La dueña del pit bull que mordió a una niña en noviembre de 2008 en el exterior de un hotel de Roces deberá pagar una multa de 288 euros a la víctima y sacrificar el animal. Así lo ha corroborado la Sección Octava de la Audiencia Provincial de Asturias, que ratifica una sentencia anterior dictada por el Juzgado número 1 de Gijón. Además, la familia de la niña agredida por el perro se reserva el ejercicio de acciones civiles a la espera de que se compruebe el alcance real de las secuelas causadas por el ataque, con vistas a determinar la indemnización correspondiente.
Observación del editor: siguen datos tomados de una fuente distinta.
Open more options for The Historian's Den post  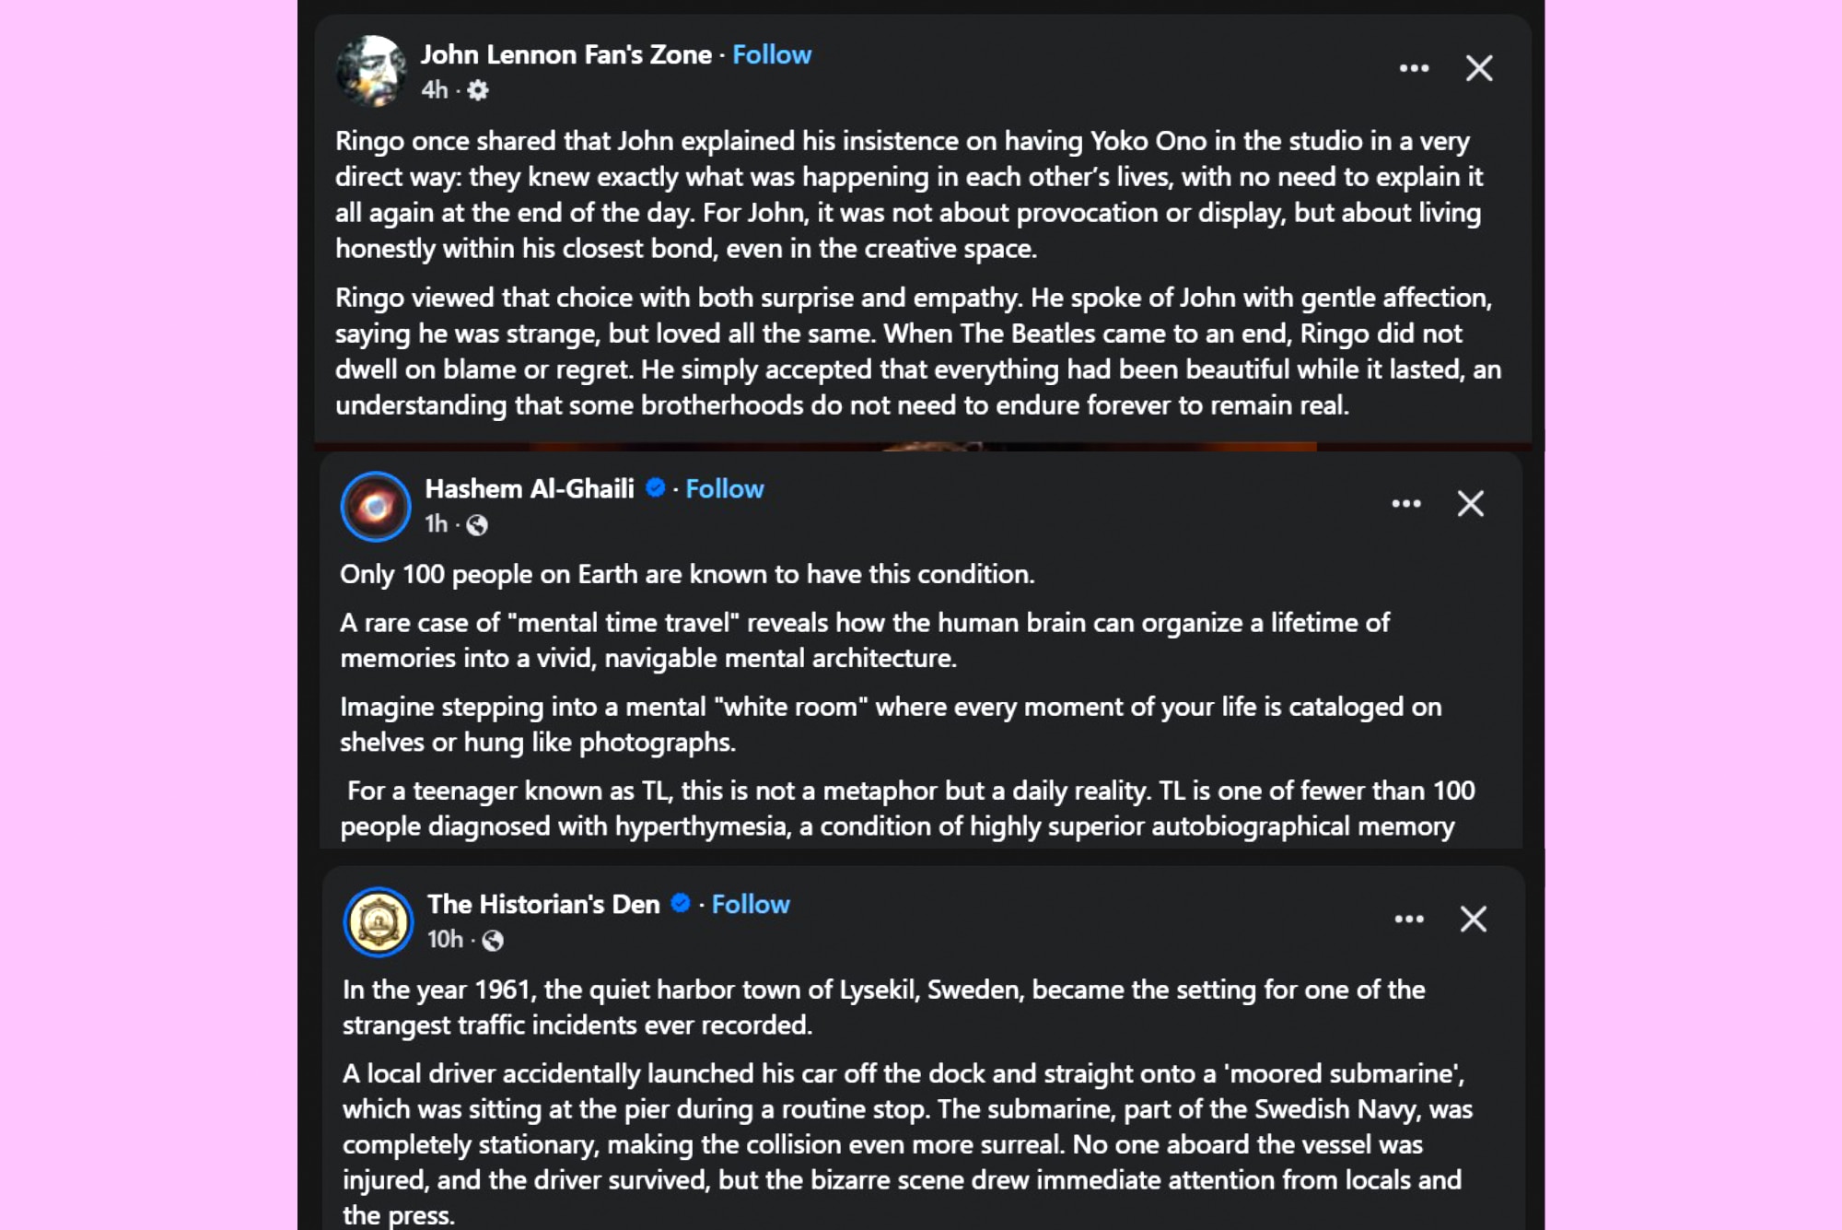(x=1409, y=920)
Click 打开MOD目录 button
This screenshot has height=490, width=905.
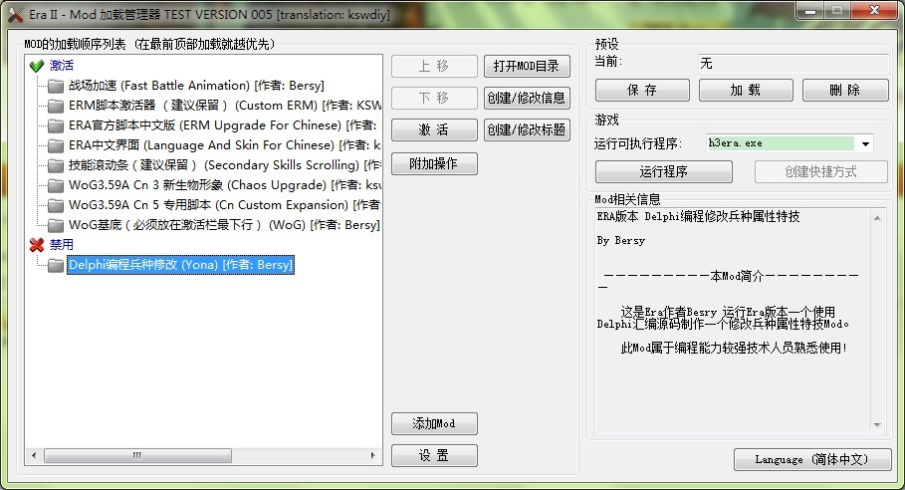527,67
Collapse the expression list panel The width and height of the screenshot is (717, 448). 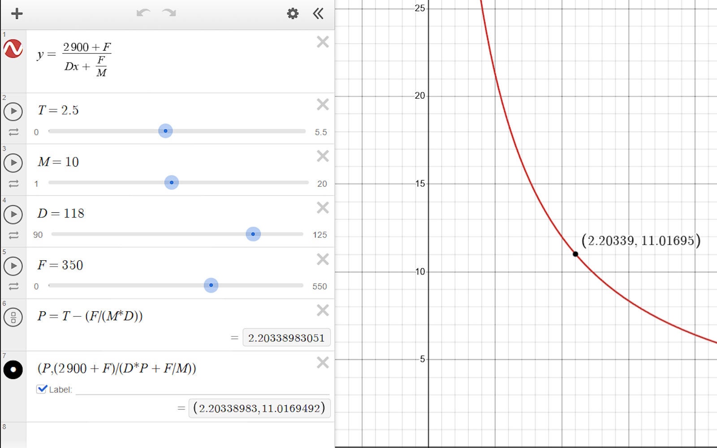pos(318,13)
La menor ha tenido que ser operada ya en varias ocasiones debido a las lesiones que le provocaron las mordeduras.
En el ataque, el animal se tiró al cuello de la pequeña y, posteriormente, le agarró el brazo, que le quedó prácticamente destrozado. Después de varios minutos inmovilizada, la dueña del pit bull y el hermano de la niña pudieron reducir al perro. Varios agentes del Cuerpo Nacional de Policía se desplazaron hasta el lugar de los hechos y taponaron con una toalla las graves heridas. Posteriormente, la menor fue operada en el Hospital de Jove y en la actualidad padece secuelas físicas, como una gran cicatriz.